After 14 hours of deliberation, European Union finance ministers early today agreed on a landmark deal giving the European Central Bank (ECB) new powers to manage the bloc's deepening fiscal crisis, reported Reuters.
Under the agreement, a new ECB supervisor would oversee banks in the 17 EU nations on the euro (with an opt-in for those who aren't), and empowers the body to bail out failing banks, reported the Associated Press.
The agreement still needs parliamentary approval, but finance ministers emerged triumphant after a grueling all-night session.
German Finance Minister Wolfgang Schaeuble said he and his colleagues did "what we promised," adding: "Painstakingly, we advance the cause of Europe," according to AP.
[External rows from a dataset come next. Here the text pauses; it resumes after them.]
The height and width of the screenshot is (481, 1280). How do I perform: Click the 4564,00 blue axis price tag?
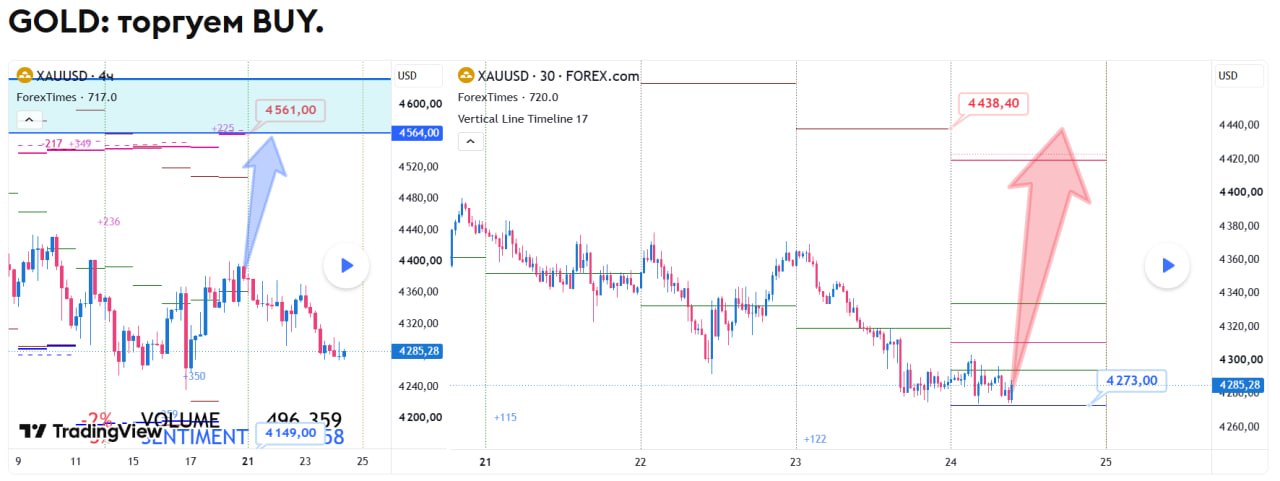[419, 133]
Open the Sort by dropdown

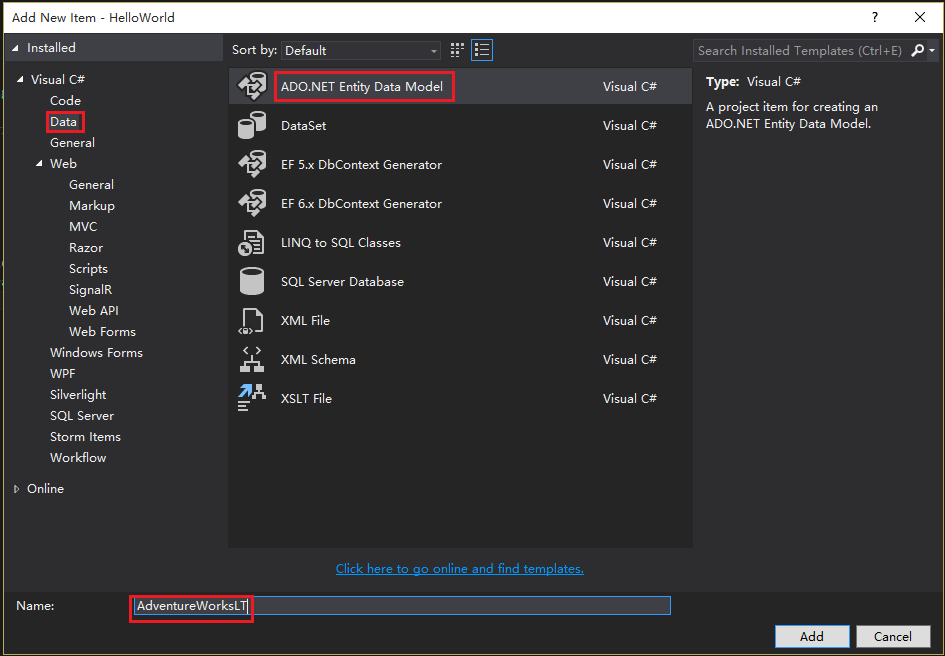pyautogui.click(x=361, y=50)
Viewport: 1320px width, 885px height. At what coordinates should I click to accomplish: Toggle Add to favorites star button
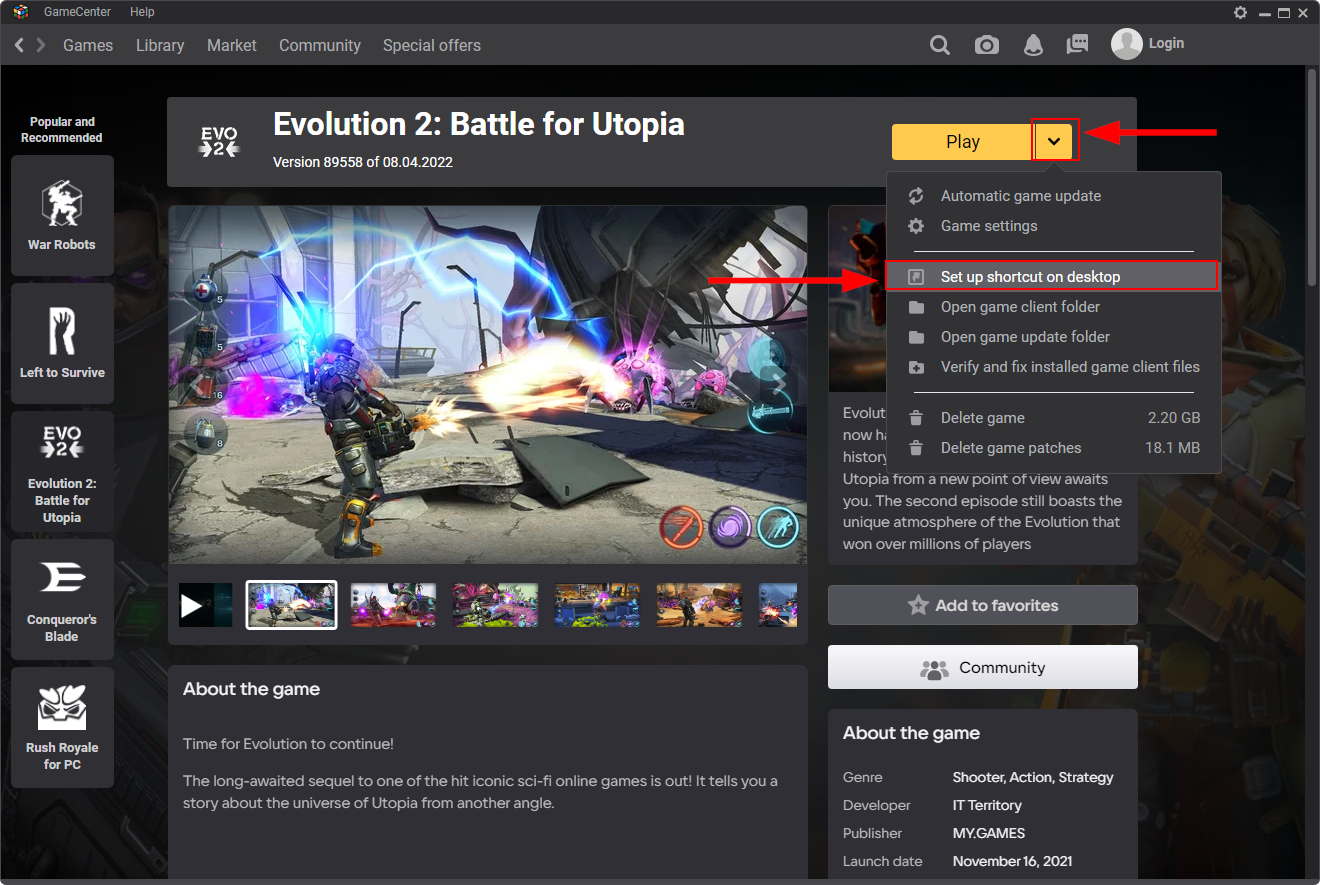pyautogui.click(x=982, y=605)
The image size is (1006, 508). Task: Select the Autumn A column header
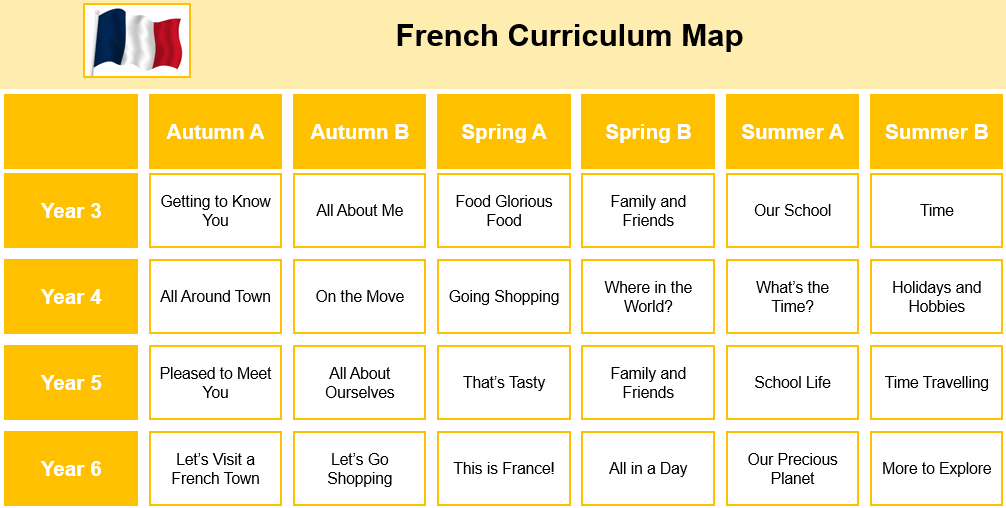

Now the responsibility falls on EU leaders, who will weigh the historic deal in talks today and Friday, said Reuters.
The move looks to transform the EU's banking system, instituting an unprecedented level of financial integration in a bid to strengthen their shared currency and help deaden the effect of the bloc's many troubled banks.
It also gives the ECB authority to grant and revoke banking licenses, probe financial groups, and sanction banks that violate the bloc's regulations, said AP.
"It is about supervising together, taking measures at a European scale, knowing we are dealing with thousands of banks," AP cited EU Commissioner Michel Barnier as saying.
Ministers hope the new ECB monitoring system could start work by the end of 2013, according to Reuters.